_PROBLEM STATEMENT_
Pictures are to be left out; every line from the one that holds "Image resolution: width=522" to the end of the data is to be retyped exactly.

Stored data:
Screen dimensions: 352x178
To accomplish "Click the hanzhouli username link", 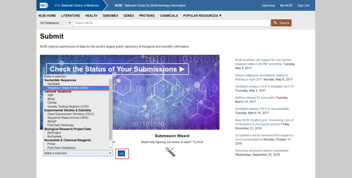I will [x=269, y=6].
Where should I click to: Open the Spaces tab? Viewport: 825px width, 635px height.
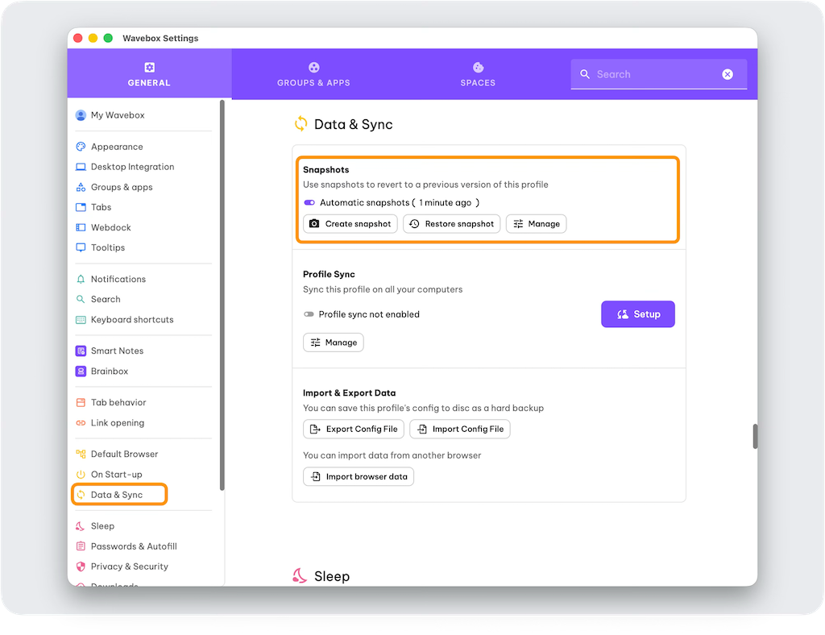[478, 74]
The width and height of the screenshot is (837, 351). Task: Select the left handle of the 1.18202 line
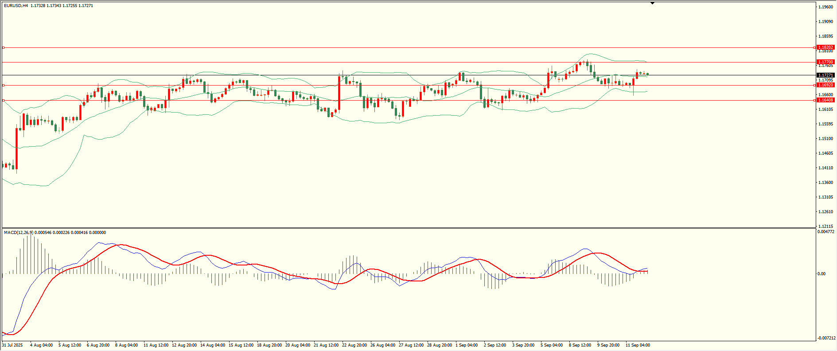coord(3,47)
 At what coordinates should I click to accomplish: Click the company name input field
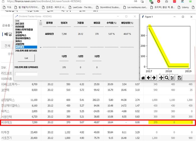tap(26, 74)
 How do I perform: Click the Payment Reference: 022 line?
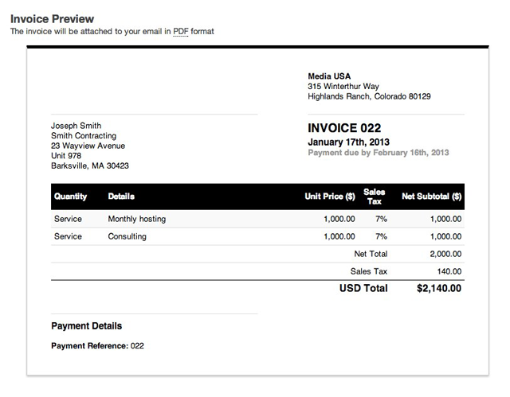click(97, 346)
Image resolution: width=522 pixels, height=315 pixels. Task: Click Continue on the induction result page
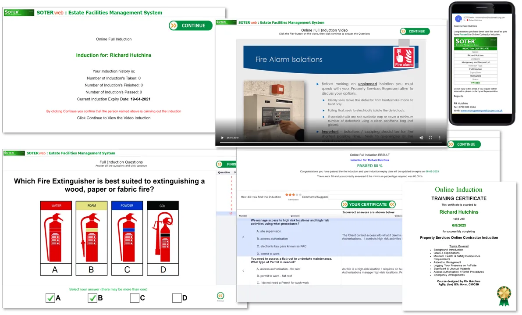pos(464,144)
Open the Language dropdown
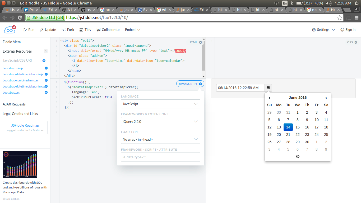 click(160, 104)
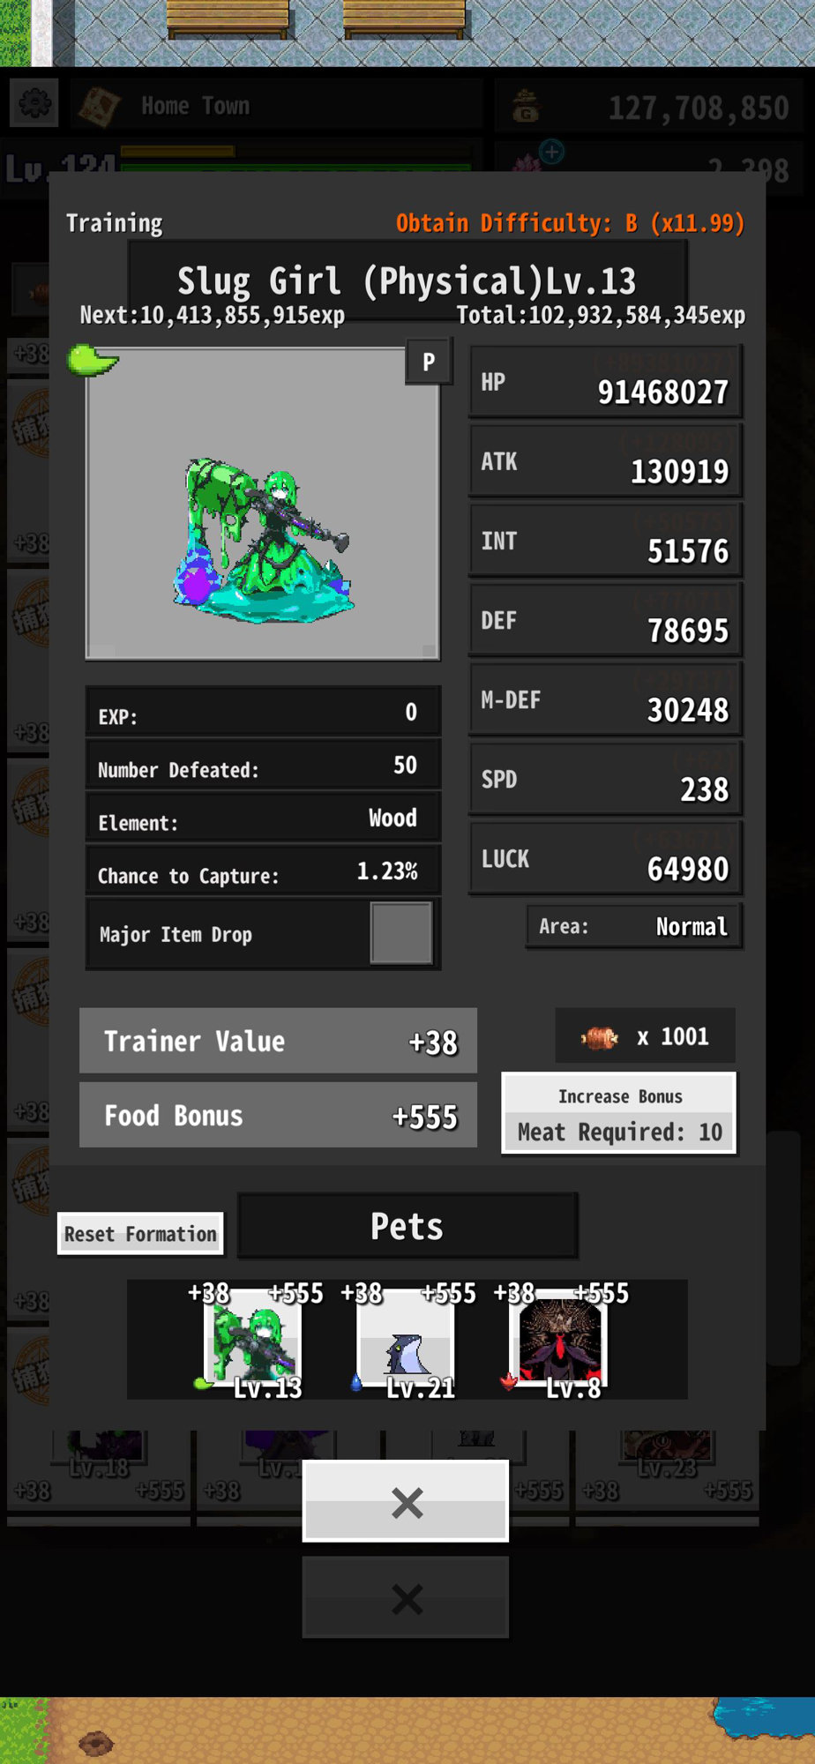Tap the meat icon next to x 1001

pos(600,1037)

_WRITTEN SOLUTION_
Image resolution: width=522 pixels, height=315 pixels. Task: Click Continue on the induction result page
pos(464,144)
Open the Language dropdown
 click(160, 104)
Tap the meat icon next to x 1001

pos(600,1037)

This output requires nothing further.